Calibration of Market Model Parameters

Table of Links

Abstract and 1. Introduction

2. Relevant Work

3. Methods

3.1 Models

3.2 Summarising Features

3.3 Calibration of Market Model Parameters

4. Experiments

4.1 Zero Intelligence Trader

4.2 Extended Chiarella

4.3 Historical Data

5. Discussion & Future Work

6. Significance, Acknowledgments, and References

3.3 Calibration of Market Model Parameters

We use simulation-based inference in order to infer the parameter sets which most accurately match the features constructed by the embedding network. In order to verify that our simulation output remains realistic, we also compare our results against the stylised facts but do not use these data to train our networks. Simulationbased inference is a means of inferring the posterior probability distribution of a set of parameters without computing the likelihood, which is typically analytically intractable. It includes methods that use neural networks to perform this inference. We describe this in more detail below.

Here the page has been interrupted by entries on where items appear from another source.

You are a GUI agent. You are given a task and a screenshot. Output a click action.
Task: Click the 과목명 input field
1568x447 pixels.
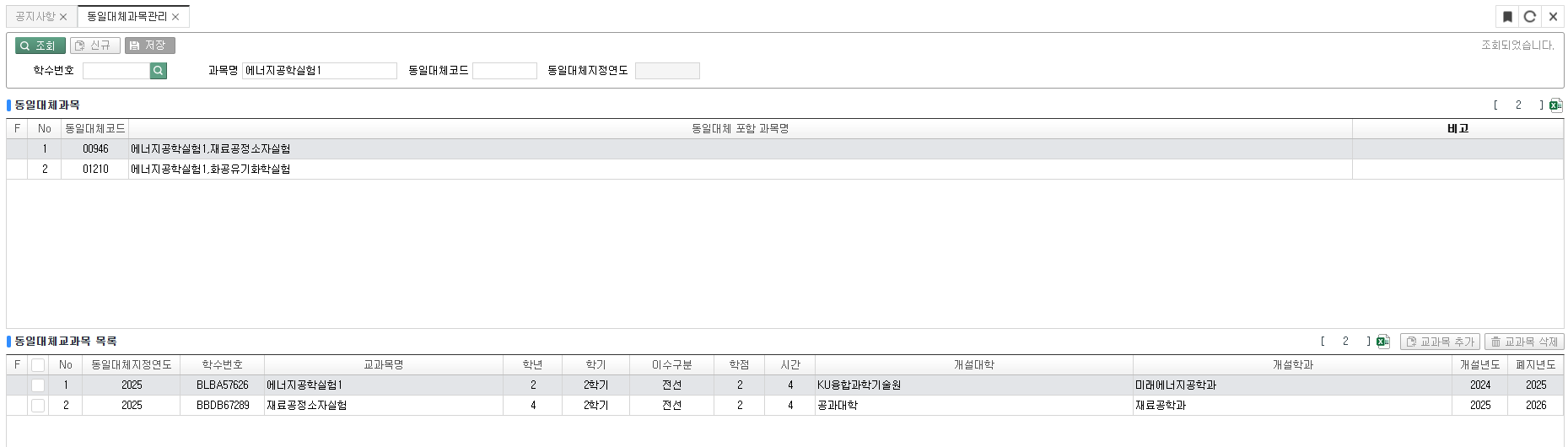[x=319, y=71]
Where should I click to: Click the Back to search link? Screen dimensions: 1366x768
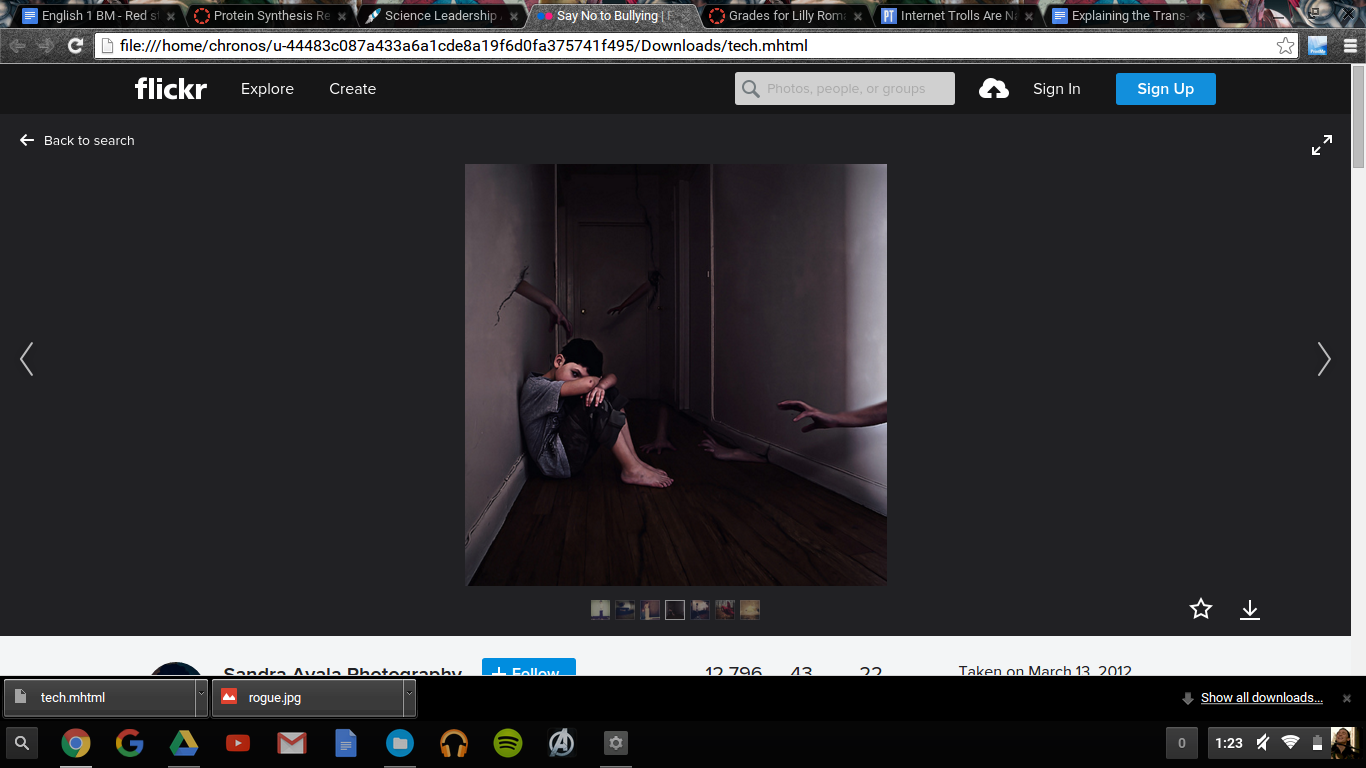(x=78, y=141)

Simulation-based, or likelihood-free, methods avoid the need to calculate the likelihood function in Equation 9 by instead sampling from the joint distribution of simulation output and parameters [14]. These methods include ABC that, in its simplest form, samples from the joint distribution, 𝑃 (𝜃, x) = 𝑃 (𝜃)𝑃 (x) whilst keeping only those values that reproduce historical values within some tolerance, 𝜖. More recently, approaches that leverage density estimation techniques in deep learning, such as mixture density networks and normalising flows, have been shown to be both more efficient and accurate than ABC methods [14]. These methods include neural posterior estimation (NPE), neural likelihood estimation (NLE), and neural ratio estimation (NRE) [24, 27, 32]. In this work we focus only on NPE.

3.3.2 Neural Density Estimators. Simulation-based inference estimates the posterior distribution of parameters by sampling from the joint distribution of simulation output and parameter sets. To do so, we use amortized variational inference, which converts the problem of approximating a probability density into a more tractable optimisation problem. Namely, we use neural density estimators, where the posterior is the target density that we seek to estimate and the simulator is the source of the training data for the network. In this work we use normalising flows, specifically neural spline flows (NSF) and masked-autoregressive flows (MAFs) [16, 29, 33]. For further details on neural density estimation, we refer the interested reader to the discussions in [31].